== Text segment ==

Hey, it’s Lisa Corduff. Welcome to the podcast where you can expect inspiring raw, energising, and transformative conversations with people on the path of personal evolution. I’m here to really live my life. And if you are two, these conversations are just for you. I’m really glad you are here. Enjoy

So on the 13th of September, it will be three years since Nick passed away. If you are new to the podcast, Nick was my partner for 16 years. We separated early in 2019, and in September of that year, he passed away. And if you want to know more about the story of what happened there, you can head to episode 64 and 65 where I share the story so far. Uh, and then all the lessons that I’d learned from, from loving him and losing him. And I just, I was actually last night. Um, I go to this little, um, sort of bar restaurant thing and usually do a bit of writing while my kids are at karate. And, uh, I was sitting there and Michael Jackson came on the radio or, you know, the speakers and Michael Jackson. He, Nick loved Michael Jackson. I mean, obsessed. He loved all music, but had a special spot for MJ.

And, um, I was sitting there and it was like he was alive in, in front of me. I could see every single move that his body would be making. And the crease lines on his face as he would’ve been dancing to this song, it was so real. It was like he was right there and I closed my eyes and I just let myself go and have him kind of be alive in those moments. And it’s equal parts, excruciating and delightful. And either way, it’s just, you know, it’s a, it’s a heart based feeling. It’s an expansion of, of it all. And I was just sitting there and just writing in my journal and thinking about it being almost three years, three years, what, what, it’s crazy.

I feel I’ve lived a million lifetimes <laugh> and yet it feels like yesterday in some ways. And I thought I’d share, I guess just where things are at three years on, because when you go through hard times, sometimes it’s impossible to believe or to know, or to trust that it’s all going to be okay. And I remember I, when he died, I just thought what the world, nothing will ever be the same and nothing has been the same. It was a, a fundamental shift. It was a life altering, everything shift and, and everything’s okay. And we are good.

And I am grateful for that, but then things sneak up, right? <laugh> not only is the 13th of September, his anniversary. It’s father’s day that first Sunday of September. I also have my birthday in September, my son’s birthday in September and my boyfriend’s son, his birthday’s in September too. It’s a really big month for us. The start is a little bit tricky bit there’s bits to navigate. And I, I go into it, not really knowing, well, the first year was just, we’ve been in, in lockdowns. <laugh> mostly the last few times. Um, so this third one, I don’t know, I don’t know how I’m going to feel. Um, and anyone who has experienced big grief knows that you’ve just got to kind of be open to the waves and to how it’s all going to evolve. I don’t imagine there won’t be a time where, um, the anniversary of his death doesn’t really, really hurt.

You know, it hurts me to think of, of him and the circumstances of his death and so much that he’s actually a mystery around it. Um, and the moment I was told, I mean, it was, it was as shocking and awful as you can imagine. And, um, and that’s still, that’s still really right there. And father’s day I watch my kids just kind of, we are just trying to figure out where to direct that energy this morning, they were asking me at breakfast, do we get presents at the father’s day store? Cause that sort of stuff they’ve been able to miss because of all of the lockdowns and not being at school, um, in Melbourne and, and they’re not too sure what to do. And I said, well, you can certainly buy me a gift. And then we talk about the other amazing men that they have in their life.

===

• _To do_
A – Rewrite the stretch of the podcast transcript from "You know, it hurts" through "in their life.", changing "presents" to "gifts".
B – Carry on the podcast transcript about the three years since Nick's death from where it stops.
The lines after this point are separate material with no connection to the podcast transcript.

== Stored data ==

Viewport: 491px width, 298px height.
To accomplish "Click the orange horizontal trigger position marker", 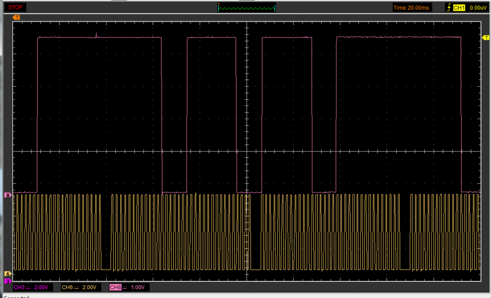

===

• _Answers to the exercises_
A –
You know, it hurts me to think of, of him and the circumstances of his death and so much that he’s actually a mystery around it. Um, and the moment I was told, I mean, it was, it was as shocking and awful as you can imagine. And, um, and that’s still, that’s still really right there. And father’s day I watch my kids just kind of, we are just trying to figure out where to direct that energy this morning, they were asking me at breakfast, do we get gifts at the father’s day store? Cause that sort of stuff they’ve been able to miss because of all of the lockdowns and not being at school, um, in Melbourne and, and they’re not too sure what to do. And I said, well, you can certainly buy me a gift. And then we talk about the other amazing men that they have in their life.

B –
And I, you know, there’s just not a, um, I mean, it’s a whole sort of thing when you actually lose a parent, when a parent dies, the role that a partner of mine would have for them is very different as opposed to someone who has both their parents who repartner. And the role of that person is probably kind of clear. It’s been a really big thing for me to navigate. And it changes all the time, how we kind of explore this next phase of, of life and the role that a partner of mine might have for my children, but they are adamant they don’t want, there’s no one that will ever replace their dad. And that is right. That is true. Uh, but they have amazing uncles. My amazing dad, my amazing boyfriend, they have their karate sensei. My son has his awesome, couldn’t ask for better soccer coach, who he just adores.

There’s a lot of strong, awesome male role models in their life and people who bring them different parts of themselves to this, to, to them to kind of, you know, never feel and replace the void, but just give them something, um, of themselves to enrich their lives. And I am grateful for all of it. I am so grateful for all of it, but they certainly, we certainly haven’t had conversations about step parents and stuff like that. It’s just, I mean, I haven’t even been available for that kind of thing. It’s not, it’s certainly not where we’re at. Um, and I’m sort of okay with that taking time, not rushing, I just feel absolutely no rush and no stress over needing to label things, um, for myself and especially for my children, I am paying attention to where they’re at all the time, what they’re open to, what they’re feeling ready for.

Um, that’s a whole complicated thing, but father’s day is tricky. It’s just another reminder. We would still talk about Nick. Most days there would be a reference to him, um, to their dad, uh, maybe happening a little less than once a day, I would say these days. Uh, but he’s never far from my mind, my son did well at his school athletics and went to his, you know, went into the district level and competed against other local schools. And, and he won he’s now his relay team is going to the divisions, which is the next level up in the state. And you know, it just, I say him, you know, it it’s just, dad would be so proud the way that you prepared for that race. And I’m proud of how you prepared for that race. It’s never about, you know, winning or, or the achievements it’s of course their celebrated for sure.

But, um, it’s his, it’s his work ethic. It’s how he shows up for it. And it’s something that, um, he absolutely got from his dad who had an extraordinary work ethic. Um, and, and I want, I want, you know, that’s a bit that still hurts three years on. Will I ever stop missing, wanting to celebrate our children with the man who made them with me? I promised I wasn’t going to cry on this, but that’s still, that’s still three years on that hasn’t gone away and I’ve kind of come to peace with the fact that it probably never will and it probably never should. And that’s okay. I’ve just learned to partner with grief, expect it, you know, bloody while you recording a podcast, but there’s, there’s ways in which it’s still playing out for the kids too. I mean, and it, and it will ongoing, but you know, we’ve done a lot of work lately with my middle child who just really started to, um, I’m and look, I thought it was the COVID years and the fact that we were together all the time, um, that then suddenly sleepovers, which had been fine for her just started to really not be fine.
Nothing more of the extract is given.